Scientists know relatively little about what that biomass is, however. “There’s so much we don’t know because we can’t culture these [deep sea] microbes,” says Girguis. “We know they’re down there...
Working at such depths is not easy, but Girguis and his colleagues—Scott Wankel, also at Harvard, and Jon Erickson of the Monterey Bay Aquarium Research Institute in California—have come up with a miniaturized mass spectrometer to do just that. Miniaturization is “an essential [next] step for these exotic environment applications,” says mass spec expert R. Graham Cooks, a professor of analytical chemistry at Purdue, in an email. The big advance to this one, he says, is “its ability to function in high-pressure environments.”

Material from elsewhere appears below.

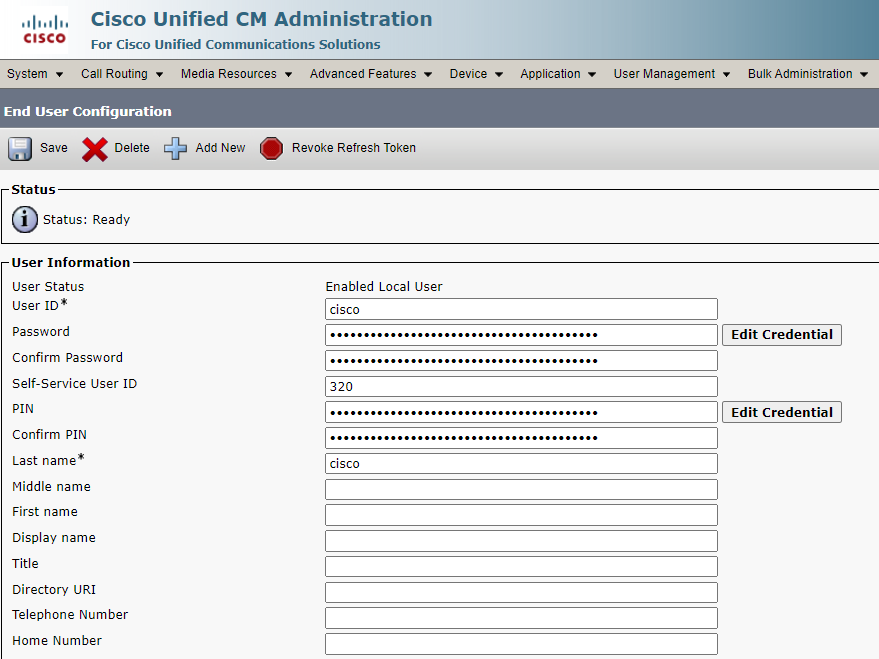The image size is (879, 659).
Task: Open the Bulk Administration menu
Action: [x=808, y=74]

The trick, says Girguis, was to find a way to transfer the enormous pressure exerted by thousands of meters of water away from the device itself and instead to a container housing it. The solution: A custom-made titanium tube almost 1 meter long and 20 centimeters in diameter, which holds the device. A Teflon™ membrane just 10 microns thick—permeable to gas but not water—covers one end of the tube, and inside are two fist-sized pumps that create the high-vacuum conditions. A supply wand on the outside brings samples of water from different areas around the vent holes so “we can get different samples without moving the spectrometer,” Wankel explains.
Once the gas molecules pass through the membrane into the vacuum created by the pumps, they are ionized by a filament. The ions are then channeled into the spectrometer, where identification occurs. The whole thing runs off power supplied by a nearby deep-sea submersible such as the Alvin, operated by the Woods Hole Oceanographic Institution. “We wanted to create a tool that could be constructed inexpensively with most components off the shelf so that others could make and use the instruments as well,” said Girguis. The total cost, including the titanium housing (the custom-made, expensive part) is $40,000. Girguis and Wankel hope to publish a how-to paper on the topic in the near future.

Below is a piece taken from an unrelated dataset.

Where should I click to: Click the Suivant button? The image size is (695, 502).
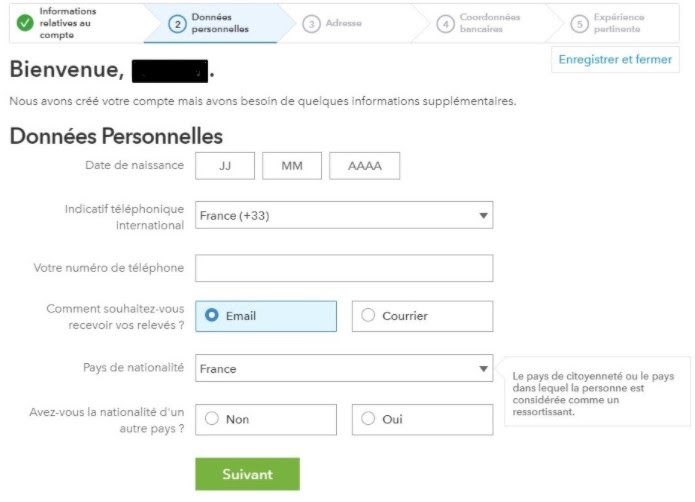point(247,474)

There’s just one other miniature mass spec device out there, developed by Tim Short of SRI International, a research institute in Menlo Park, Calif. “We’ve been doing similar work in the Gulf of Mexico, although only at depths of 1000 meters, so this is a nice step forward,” Short says. In Girguis’s tool, “the design is improved so it can go deeper. The application sounds very interesting.”
Prior to deploying their little treasure, the researchers tested it in a high-pressure facility in Girguis’s lab. The real test, though, will come next year, in the North Pond area of the Sargasso Sea in the North Atlantic Ocean, where the sediment is several hundred meters thick. Girguis and his colleagues plan to install a newer, battery-powered version of their miniaturized mass spectrometer into a drill hole there, leaving it to collect data for as long as 6 months or a year before the batteries conk out. “I am often asked why we go to all the trouble (and incur all the expense) of sending instruments to the bottom of the ocean,” says Girguis. Here, he wants to show “how processes in the deep sea shape our world, and what role it plays in keeping our planet running.”